*I didn’t accomplish my goal of getting all my summer stories written by last weekend. There are still a few more to come*
One morning the kids came to me and asked if they could have a lemonade stand.
We have never done a lemonade stand before because:
1) Our street is so quiet, my kids would have a hard time making any money.
2) My kids are too young to sit on another street alone selling lemonade.
3) I don’t want to sit with my kids on another street while they sell lemonade.
And so I’ve always pushed the lemonade stand experience into the future “someday.” But my kids have asked, many times.
And on this day they asked, but I told them – “Oh, we don’t have any lemonade.”
And they slunk off to their summer activities, and I thought that was the end of it.
Until I didn’t see them for a while. I grew suspicious as children ran in and out of my front door. I went outside to see what they were doing.
And I found this:
My kids had set up a Water Stand.
As in – luke warm tap water. They didn’t even fill it from the fridge . . . let alone put ice in it. Still, they had conned a few neighbors (two, to be precise) into their scheme, add to that the TWO waters that I bought, and business was good, so it seemed.
But later, after I had made the little lovelies take down their stand, and put everything away, Calvin felt a bit discontent with his share of the loot.
So he came to me an hour or so later, with a whole dollar in hand, and told me, so proudly of his latest earnings:
He had walked next door (to the professional woman that I have only met once because she’s always at work, and never outside), knocked on the door, and told the lady he was selling water. And if she would give him a dollar, he would bring her a cup of water later that day (because, you see, his mother had made him clean everything up, so he didn’t have a cup just then). He proudly showed me his dollar bill.

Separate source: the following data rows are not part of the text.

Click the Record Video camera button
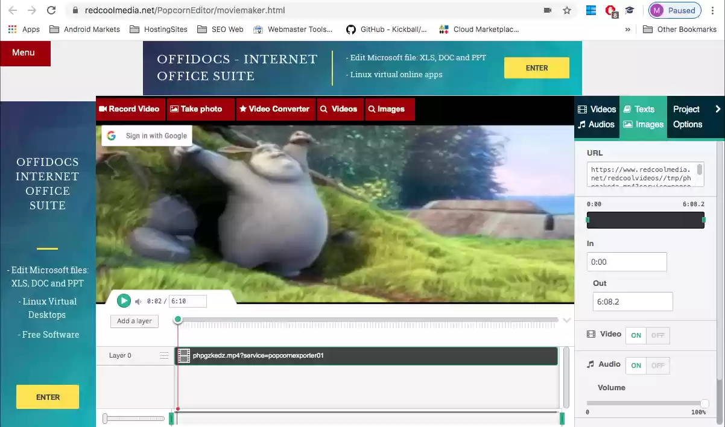Viewport: 725px width, 427px height. pyautogui.click(x=129, y=109)
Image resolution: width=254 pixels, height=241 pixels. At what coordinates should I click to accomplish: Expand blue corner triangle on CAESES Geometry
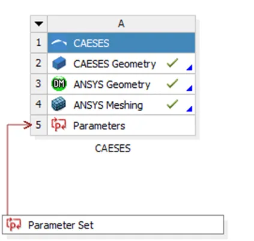pyautogui.click(x=189, y=67)
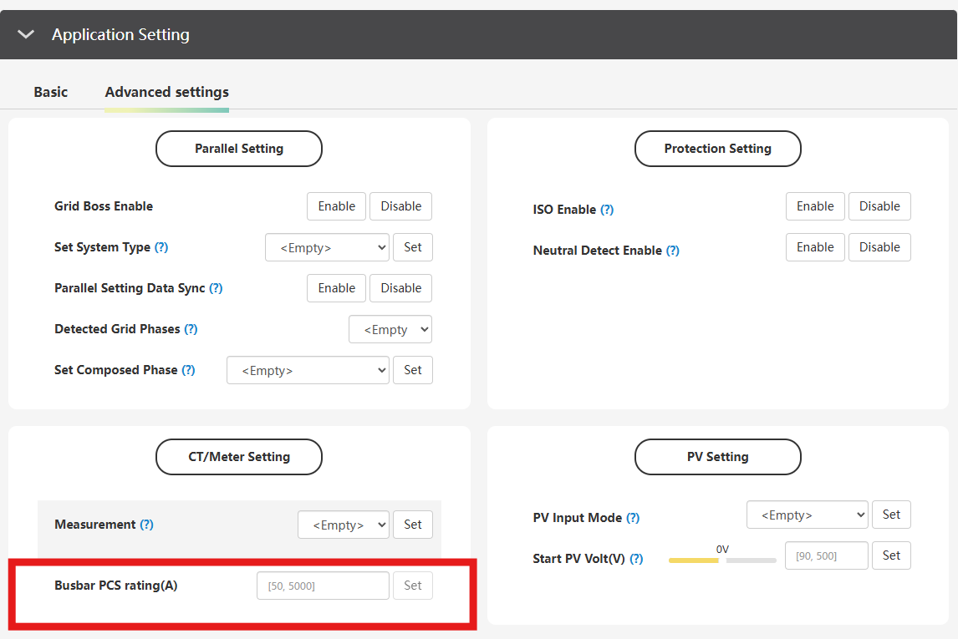Click help icon beside Set System Type
The width and height of the screenshot is (958, 639).
[161, 248]
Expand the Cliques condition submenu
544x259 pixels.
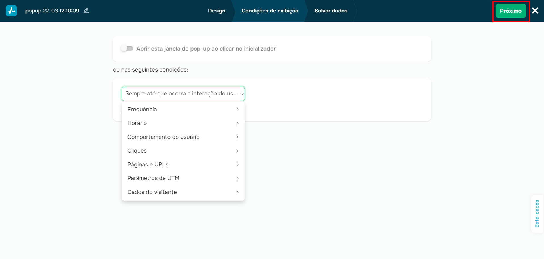point(137,151)
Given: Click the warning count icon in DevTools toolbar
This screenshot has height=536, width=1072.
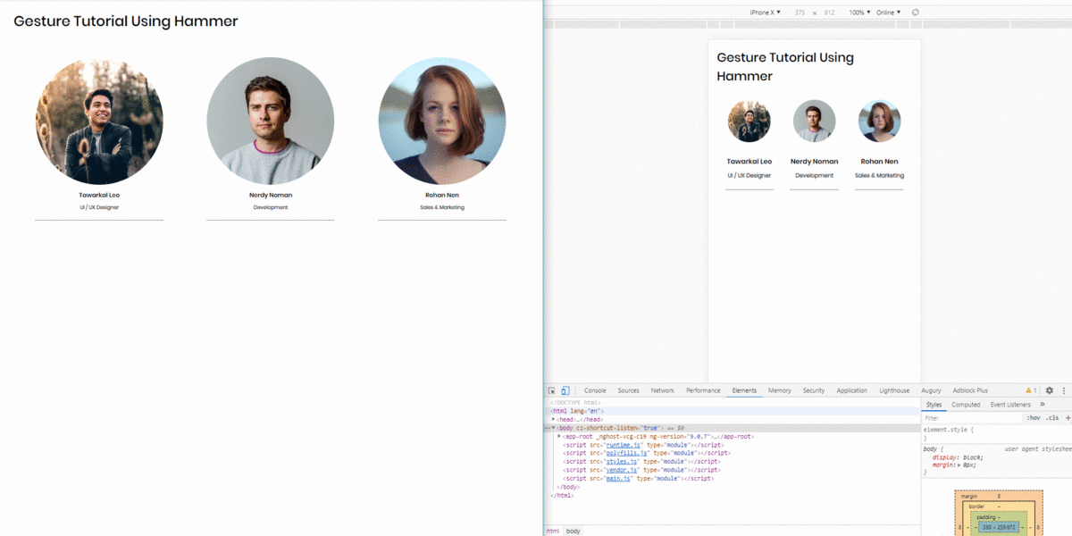Looking at the screenshot, I should pos(1027,390).
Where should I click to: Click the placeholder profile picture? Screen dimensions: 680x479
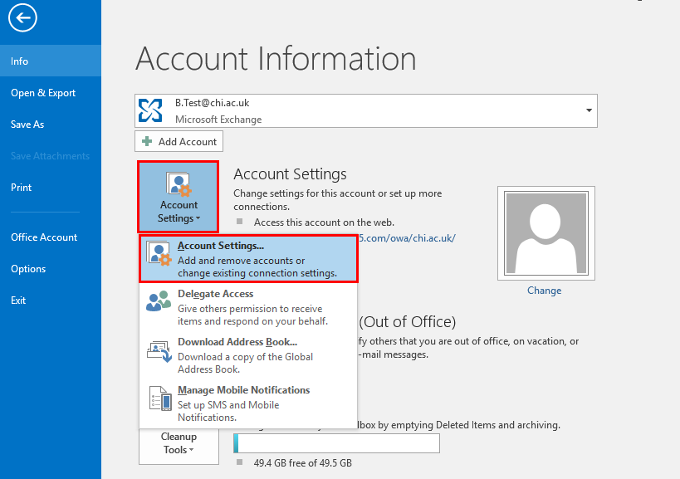click(545, 232)
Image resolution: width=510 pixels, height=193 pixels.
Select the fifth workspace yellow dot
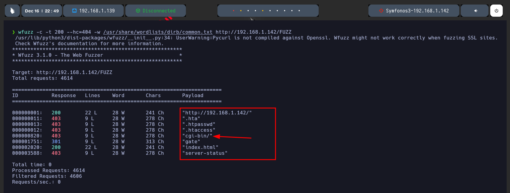click(263, 11)
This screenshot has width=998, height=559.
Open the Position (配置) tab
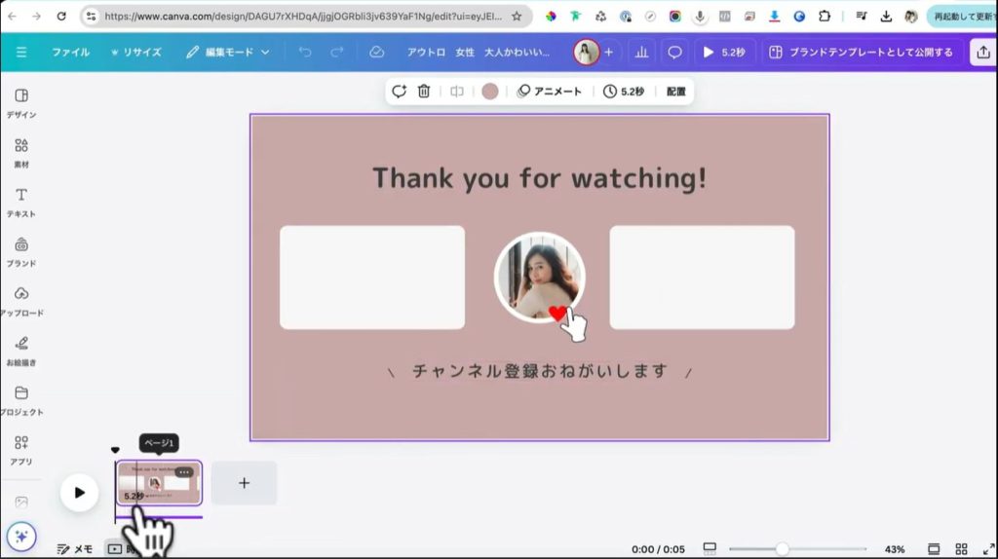(675, 92)
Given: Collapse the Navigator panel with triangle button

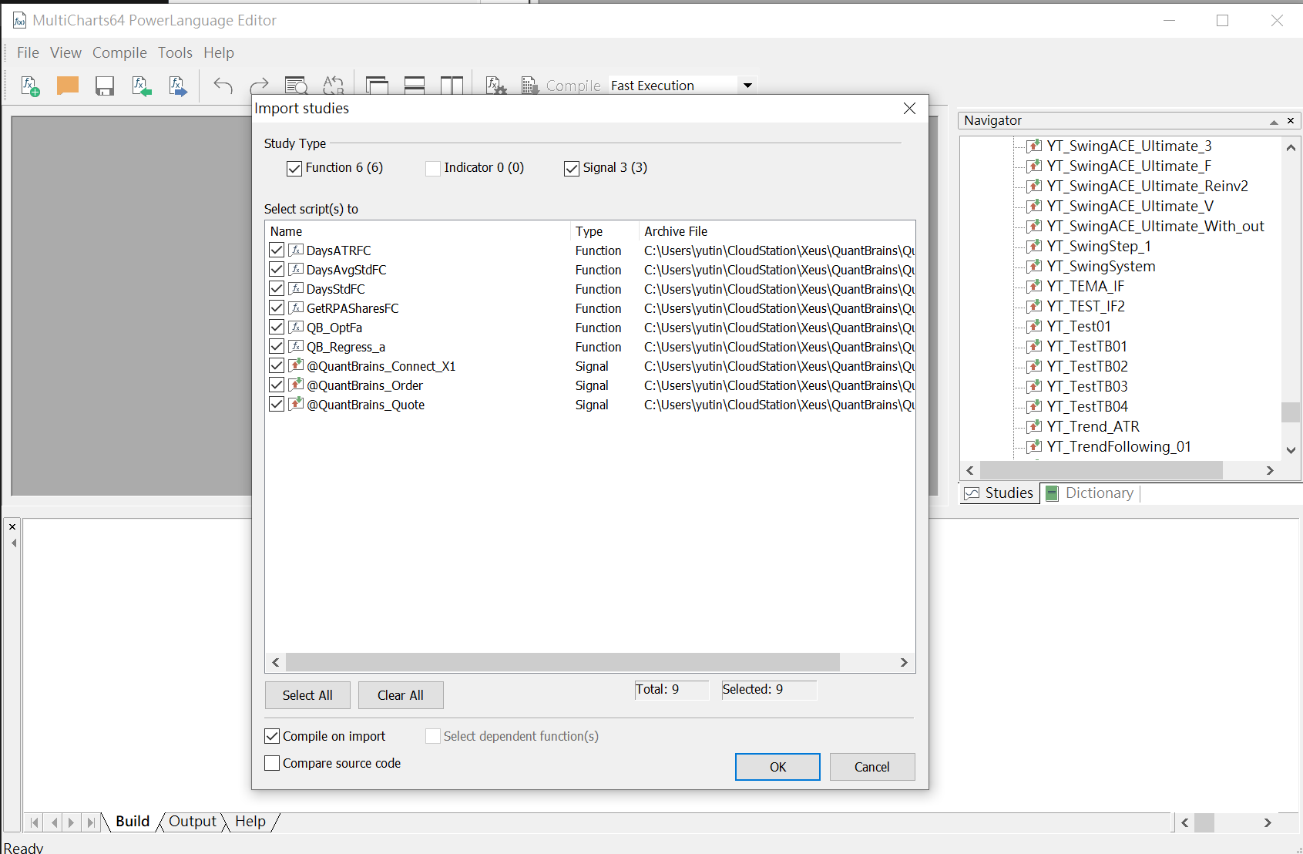Looking at the screenshot, I should [1274, 121].

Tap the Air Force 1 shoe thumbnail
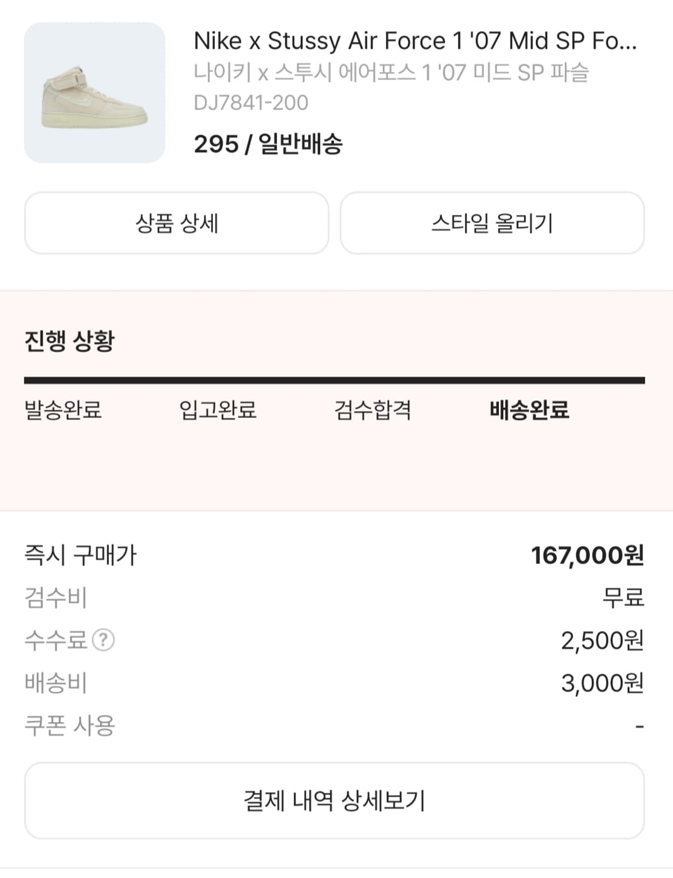pyautogui.click(x=95, y=93)
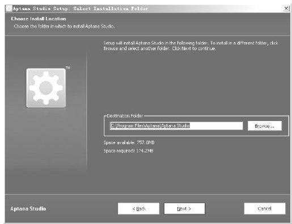Click the 'Choose the folder in which' subtitle
This screenshot has height=224, width=292.
64,27
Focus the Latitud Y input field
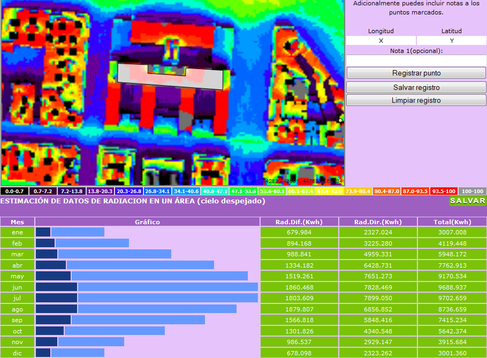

And of course my mind swam with reactions as he told me this story. I couldn’t decide if I should laugh at his ingenuity and go-getter-ness, or if I should scold him for swindling the neighbor out of a (to a five year old) fortune!
I went with the latter. I made Calvin walk back to the neighbor’s house, give the dollar back, and explain that his mother didn’t allow him to go to the neighbors and ask for money. He was contrite, but he did it.
I saved the chuckle for myself.
My neighbor boys sold me rocks!
Oh I love this story!
Better watch it, with that kind of drive he may try and sell your house!! Sounds like smooth talker…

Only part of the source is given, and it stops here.